RECORDS FOR THIS TASK:
----------

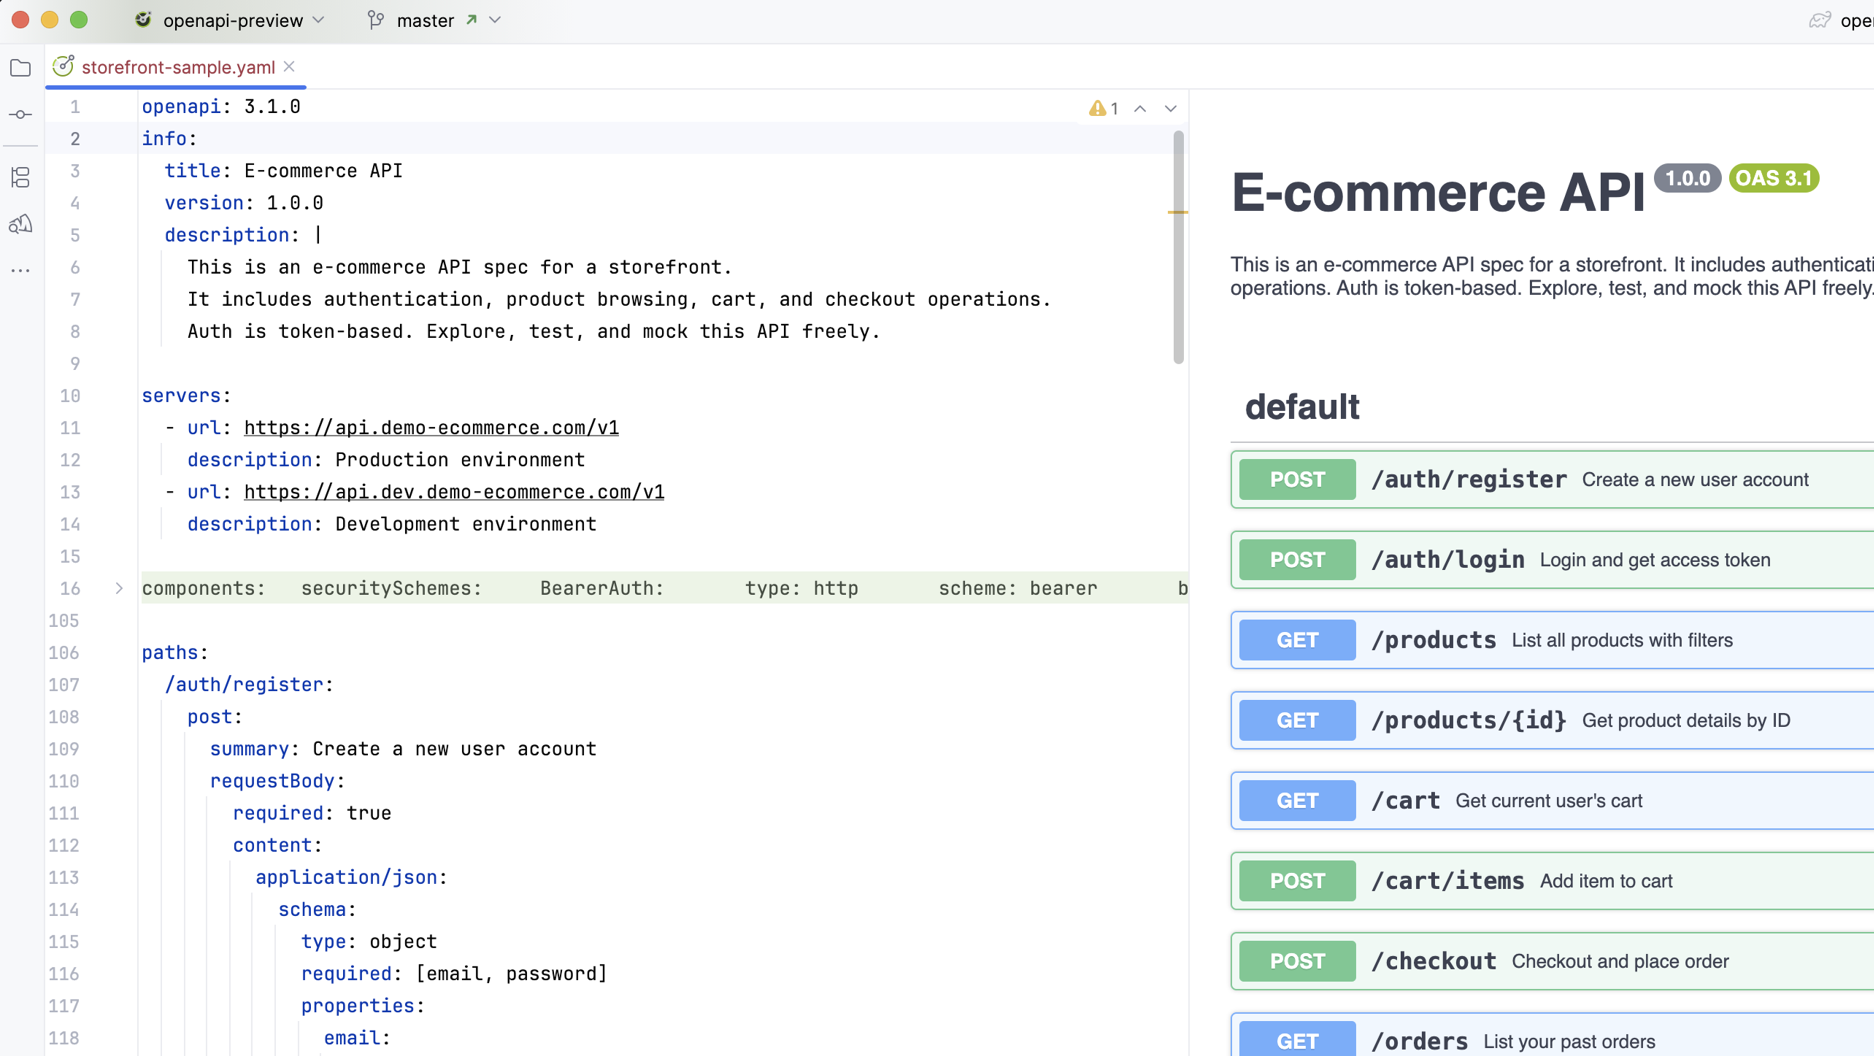Click the fourth left sidebar tool icon
The width and height of the screenshot is (1874, 1056).
pos(20,224)
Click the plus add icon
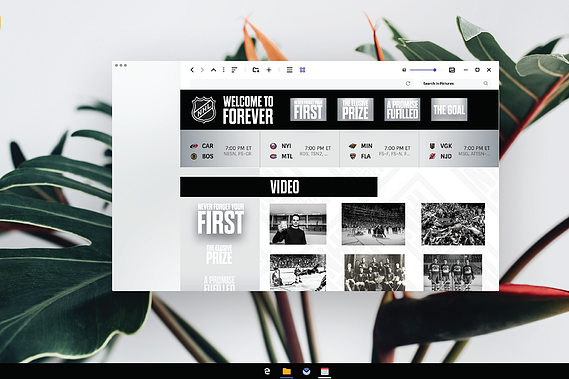The height and width of the screenshot is (379, 569). point(269,70)
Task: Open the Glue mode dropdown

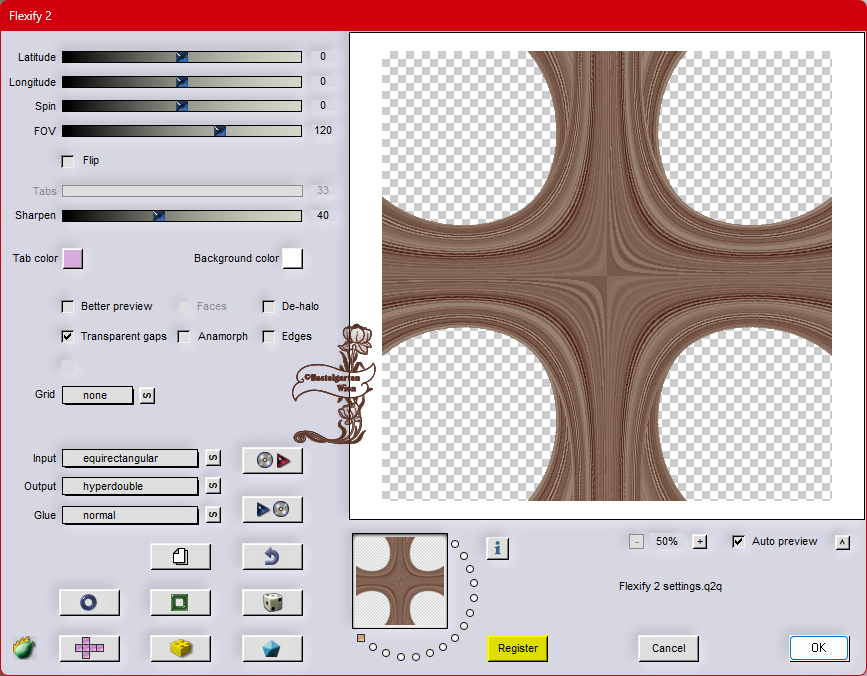Action: click(130, 515)
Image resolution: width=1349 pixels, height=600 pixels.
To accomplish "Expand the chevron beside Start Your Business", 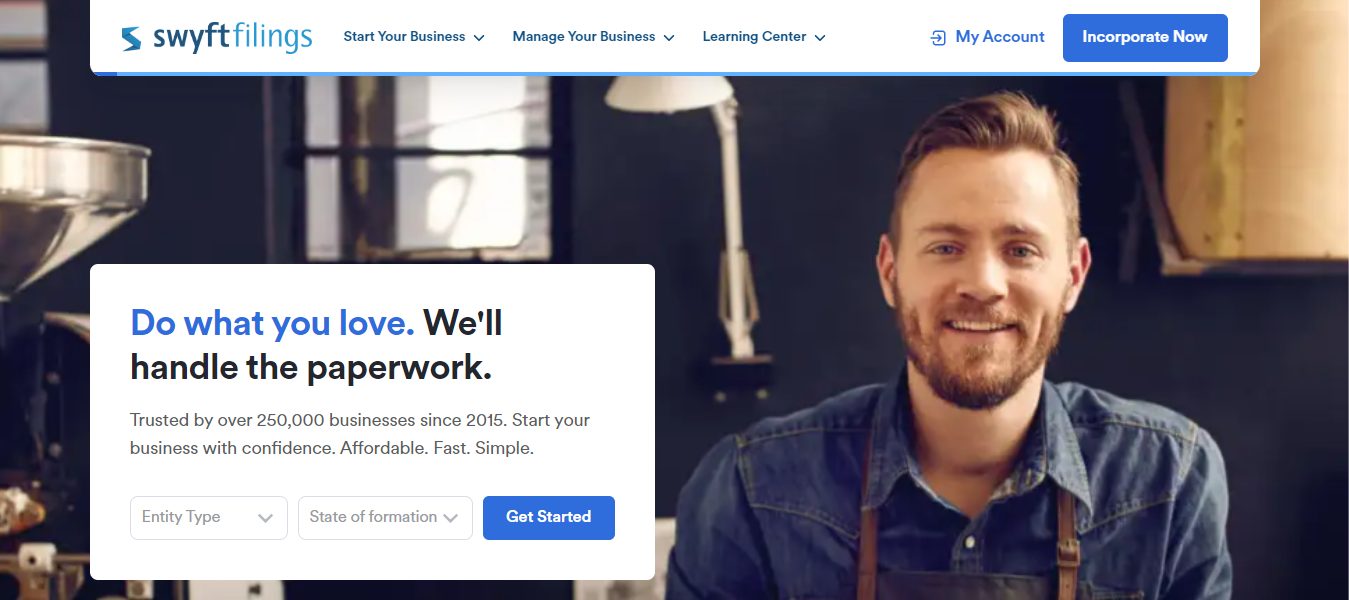I will pyautogui.click(x=479, y=38).
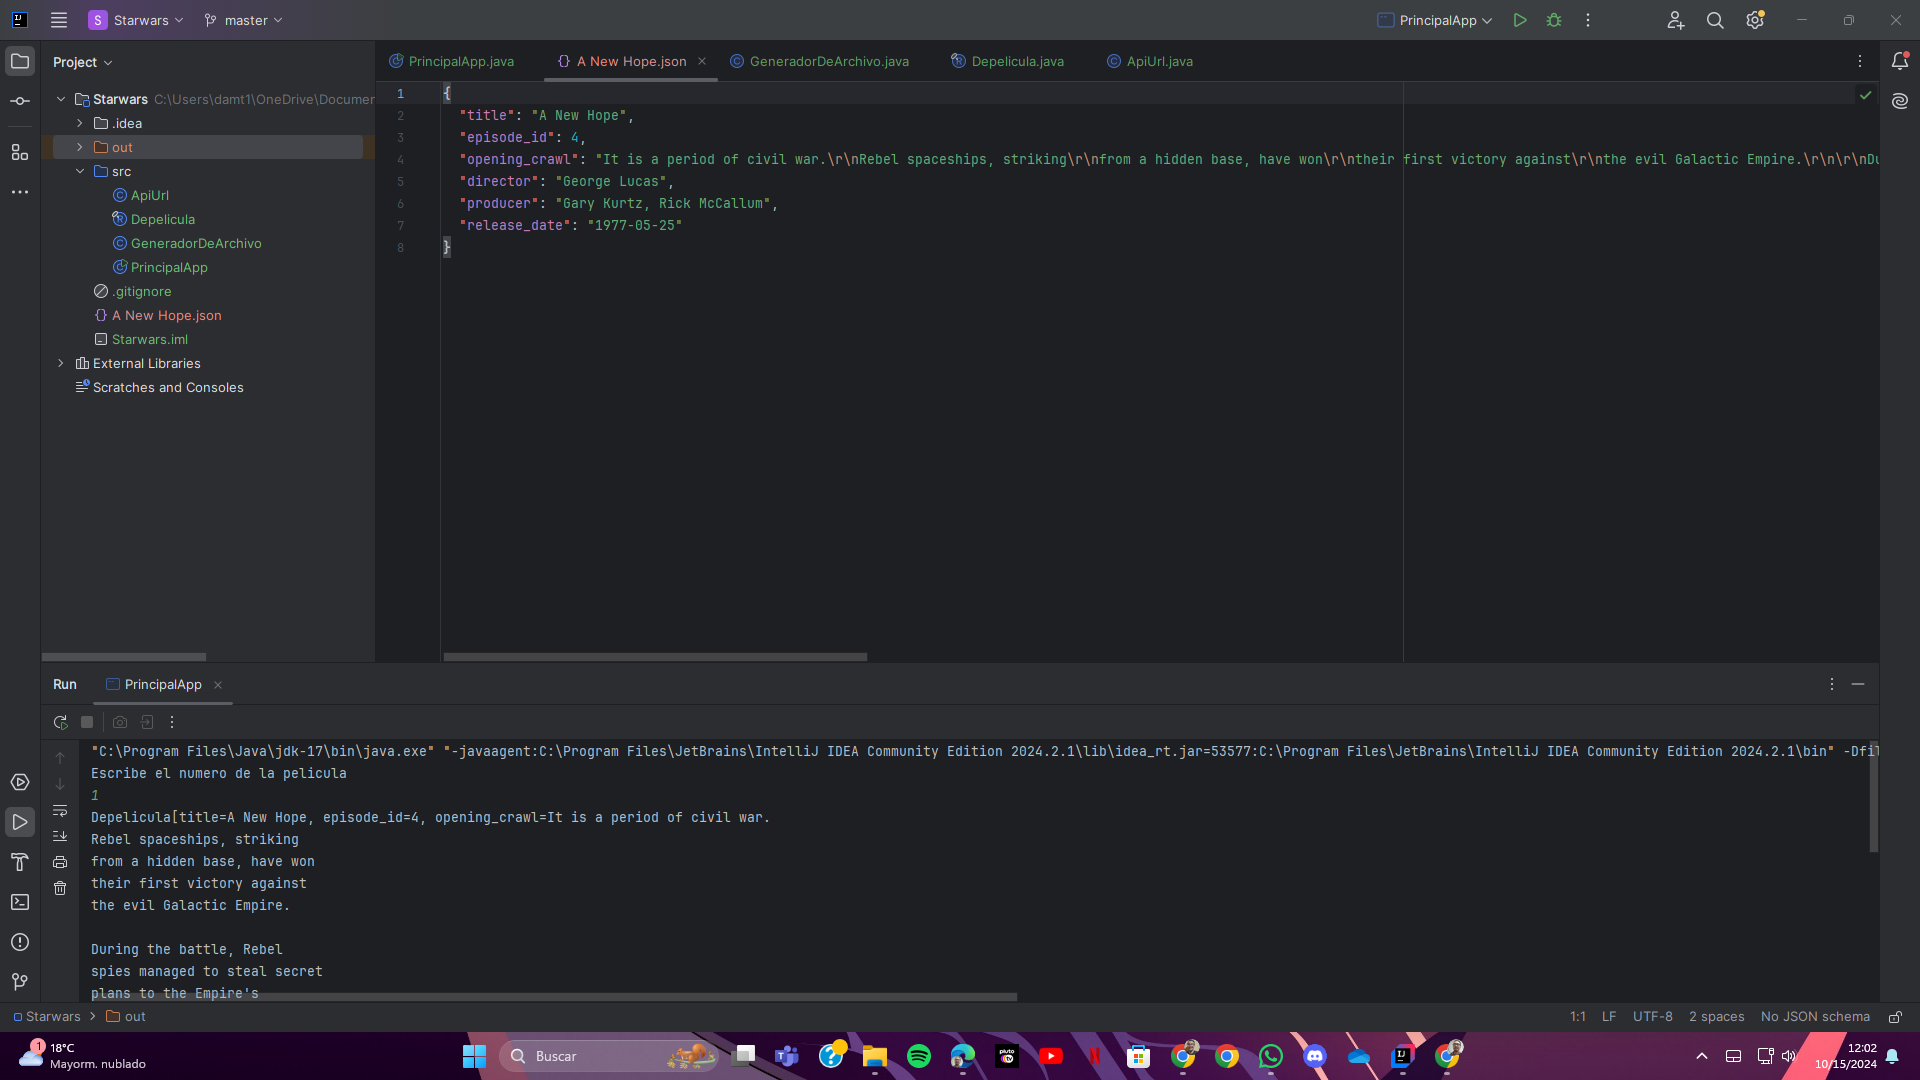Click the Rerun application icon

[x=61, y=721]
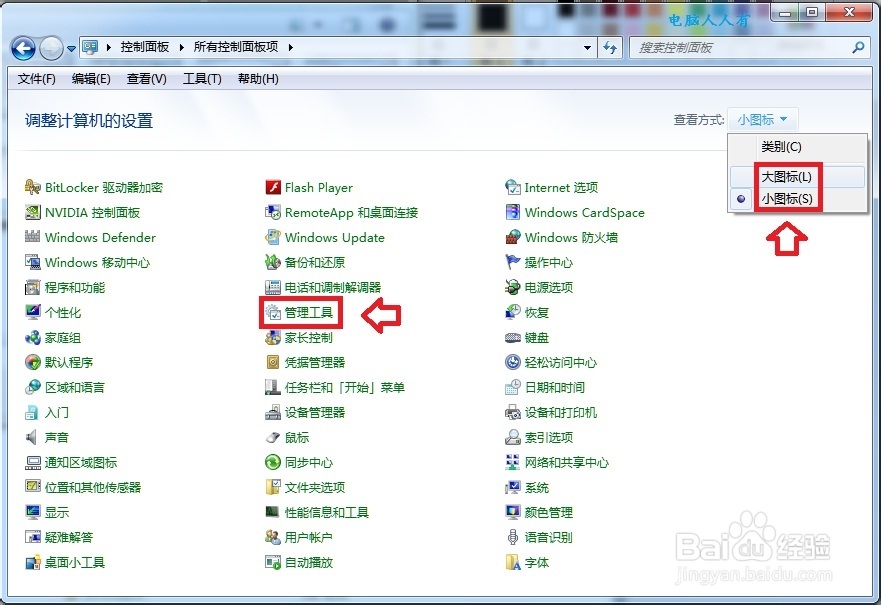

----------

In the data above, find the line with "Click the plus add icon" and the line with "Image resolution: width=1349". Please copy exactly those two lines and every line between them, but not the pictures.

EXERCISE SOLUTION:
Click the plus add icon
The height and width of the screenshot is (379, 569). point(269,70)
Task: Open the Glue mode dropdown

Action: click(130, 515)
Image resolution: width=1349 pixels, height=600 pixels.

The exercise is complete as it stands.